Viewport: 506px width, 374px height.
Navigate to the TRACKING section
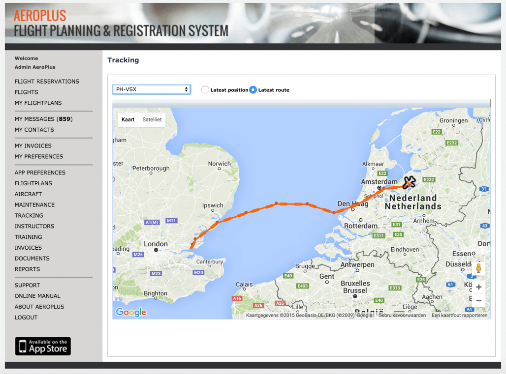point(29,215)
- - - - - - -
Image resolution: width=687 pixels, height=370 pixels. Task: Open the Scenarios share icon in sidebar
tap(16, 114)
- - - - - - -
Reproduce the records that begin with the line containing "Viewport: 506px width, 374px height." and end with the line containing "point(29,215)", including both of those lines and the requests, and offset every coordinate in the answers by 90. Leave the pictures out of your answer.

◆ Result:
Viewport: 506px width, 374px height.
Navigate to the TRACKING section
point(119,305)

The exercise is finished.